Lo que hace la ley de racismo, además de penalizar la libertad de expresión, de pensamiento y de opinión, es modificar el código Penal. No solo afecta a los periodista o medios de comunicación sino la seguridad jurídica del ciudadano común.

Al incluir la tipificación del racismo, lo que se hace es describir un tipo penal más y agravar las penas de los otros delitos comunes. Es decir que, que la ley hará que al cometer cualquier delito común como ser: difamación, calumnia, denegación de auxilio, giro de cheque en descubierto, estafa, robar, ocasionar una lesión, etc., sea además imputable por uno otro delito más; con el agravante de racismo o discriminación si la víctima dice que abusaron de él por ser pobre, indígena o campesino.

El racismo o la discriminación será un delito conexo que será impuesto subjetivamente por el juez o interprete de la norma o detentador del poder y subjetivamente denunciado por la víctima ante las autoridades competentes. Con ello conseguirá el aumento de la pena del delito común en unos años más.
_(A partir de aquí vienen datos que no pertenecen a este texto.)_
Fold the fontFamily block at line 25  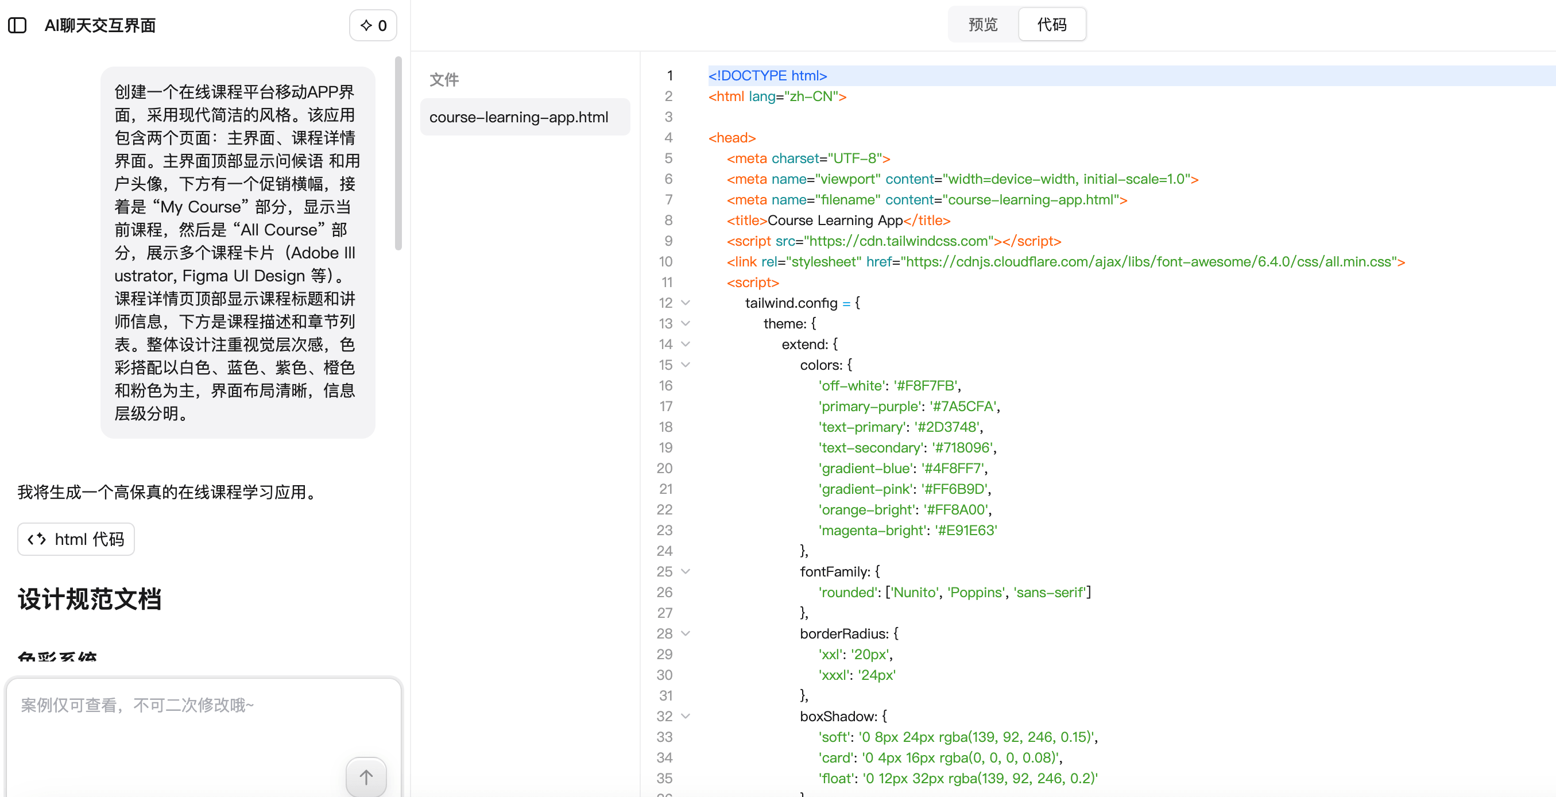click(x=686, y=571)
Por ejemplo de una sanción de 1 año se podrá elevar a 7 años.

La ley del racismo es un mecanismo de penalizar el pensamiento, a la disidencia política, a la creencia religiosa o el lugar de origen, dependiendo de quién sea la víctima.
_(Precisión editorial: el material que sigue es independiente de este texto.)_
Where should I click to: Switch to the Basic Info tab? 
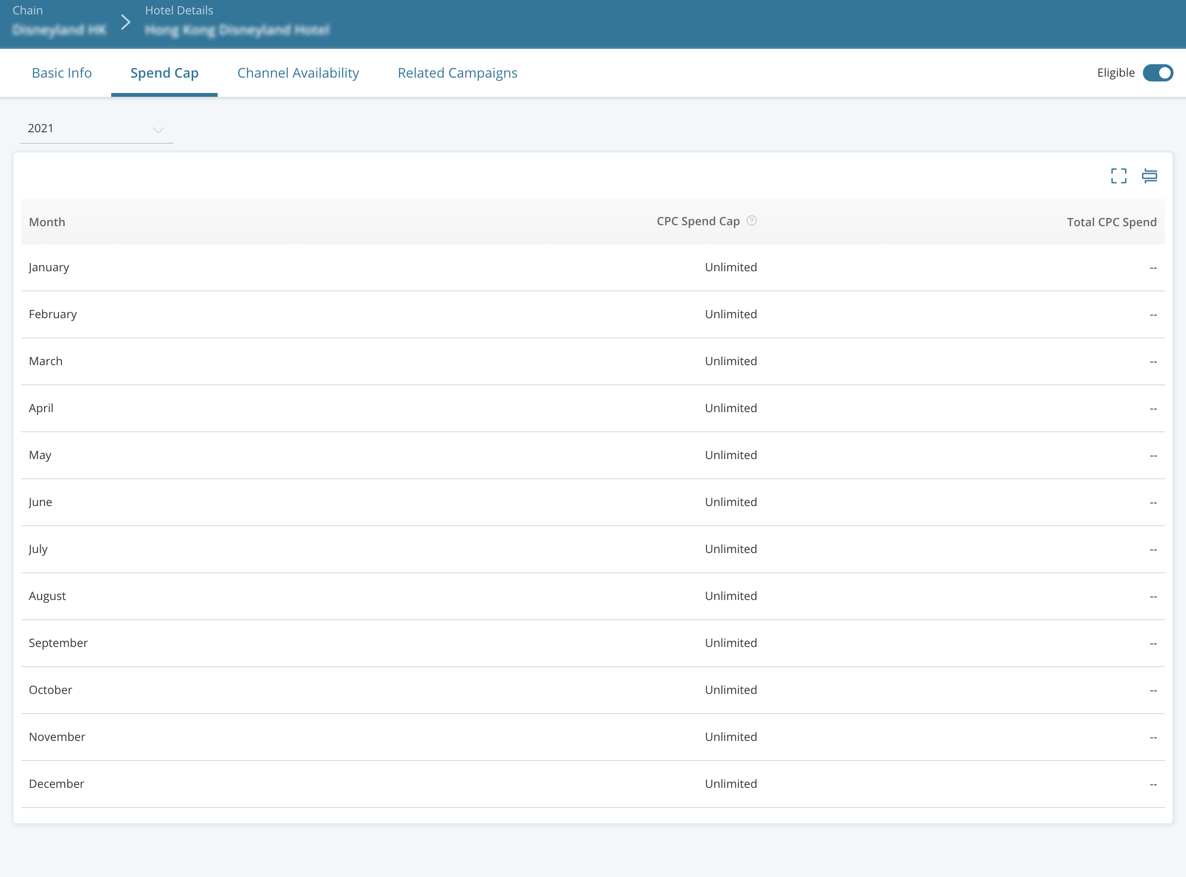point(62,73)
La ley del racismo en general acepta el concepto de raza y en su artículo 25, que modifica el código penal, tipifica al racismo; lo cual ya es bastante racista. No es lo mismo “se reconoce y garantiza el derecho a ser diferente, no admitiendo discriminación que tienda a la segregación por razones o con pretexto de raza, género, etcétera” como lo prescriben muchas normas a nivel internacional, es decir, se admite el concepto de raza, pero como pretexto; explica el conocido jurisconsulto y penalista argentino Zafaroni. No se incluye el concepto de raza de la misma manera que lo hace esta Ley racista.
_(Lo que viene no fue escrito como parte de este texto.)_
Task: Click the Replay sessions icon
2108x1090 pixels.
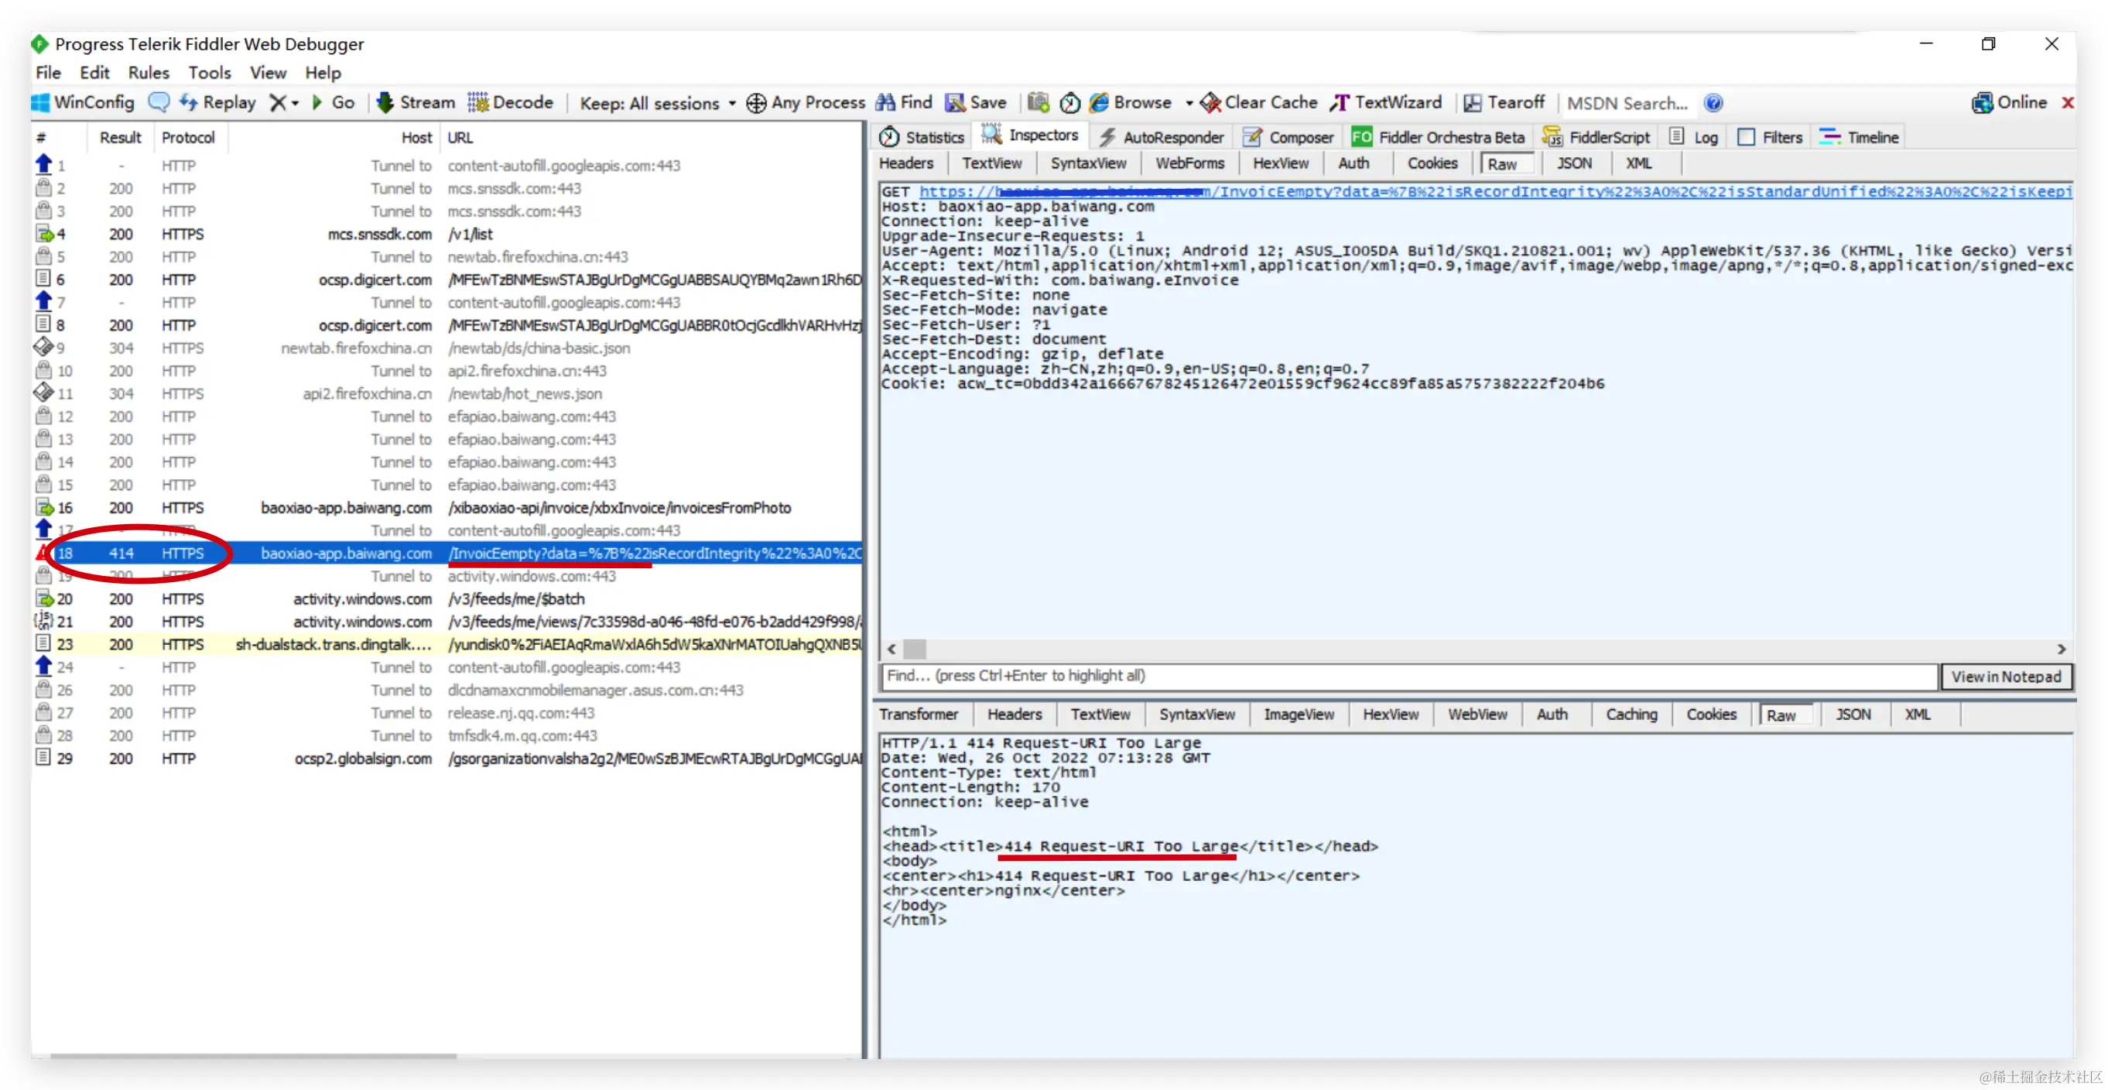Action: [189, 102]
“No se pueden penar crímenes del pensamiento. En el derecho penal se estableció una barrera entre el pensamiento y la conducta agresiva motivada. Mientras la cuestión sea mera expresión de pensamiento, la conducta no se puede penar. Pero cuando pasa a ser lesiva, se puede valorar la motivación como en cualquier delito. Es imposible negar en nuestras sociedades la existencia y difusión de posiciones discriminatorias”, concluye Zafaroni.

Esto es peligrosísimo, porque en realidad con una ley que supuestamente combatirá el racismo se está penalizando en la vía jurisdiccional, para ejercer acciones racistas contra los otros que no sean parte de un partido político o de una “Nación o Pueblo indígena campesino originario”. Esto es Racismo a la inversa. Esto es hitleriano, puesto que hoy en Bolivia en nombre de la reivindicación de las etnias o pueblos indígenas se está consolidando un racismo institucionalizado y politizado contra aquellos que no estén con el régimen. Y se les ha dado los mecanismos “legales” para ejerce acciones racistas contra aquellos que no son parte del proyecto del socialismo del siglo XXI.